▶ _Directions_:
Answer these questions using the Penguins editorial:
1. What is PPG Paints Arena's capacity for hockey crowds?
2. Up to what share of their capacity were self-certified bars or restaurants permitted?
3. Which medical partner helped the team formulate plans and procedures?

▶ _Text under study_:
---

Editorial: A good step for Penguins fans, but caution is on deck
The Pittsburgh Penguins took their shot two weeks ago when they asked the state for a little more freedom.
PPG Paints Arena was only allowed to have 500 people at games — including the players, the coaches, the guy who drives the Zamboni, the workers who run the lights, the camera crews broadcasting to folks at home and the journalists covering who scored what and how.
The arena’s capacity for hockey crowds is 18,387 attendees. Five hundred people is less than 3% of that total. Other businesses were allowed to have up to 75% of their capacity, and bars or restaurants that self-certified were permitted up to 50%, even if that put them in closer proximity to each other than they would be in a partially-filled hockey arena.
The request made sense — especially since the team was only asking to return to 25% capacity and had taken steps to make that as safe as possible. There were investments in systems and equipment to enhance social distancing. There were plans and procedures formulated with medical partner UPMC.

---

[Saved entries]
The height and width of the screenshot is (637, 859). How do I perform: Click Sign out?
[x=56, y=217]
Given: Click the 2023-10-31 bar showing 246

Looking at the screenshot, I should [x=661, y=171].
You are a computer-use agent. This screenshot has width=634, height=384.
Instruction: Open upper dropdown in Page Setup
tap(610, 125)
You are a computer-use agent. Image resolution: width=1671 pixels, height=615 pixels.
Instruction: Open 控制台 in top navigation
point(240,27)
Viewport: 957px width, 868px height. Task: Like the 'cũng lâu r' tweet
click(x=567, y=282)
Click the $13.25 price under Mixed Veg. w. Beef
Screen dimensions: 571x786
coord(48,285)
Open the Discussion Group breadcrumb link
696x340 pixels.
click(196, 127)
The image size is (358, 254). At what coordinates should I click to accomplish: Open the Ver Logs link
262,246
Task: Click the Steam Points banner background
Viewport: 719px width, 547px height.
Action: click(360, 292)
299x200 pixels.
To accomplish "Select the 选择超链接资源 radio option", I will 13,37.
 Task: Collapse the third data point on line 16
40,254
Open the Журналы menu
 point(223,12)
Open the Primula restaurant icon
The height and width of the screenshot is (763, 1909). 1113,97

---

▶ _Result for this task_:
1. 18,387 attendees
2. 50%
3. UPMC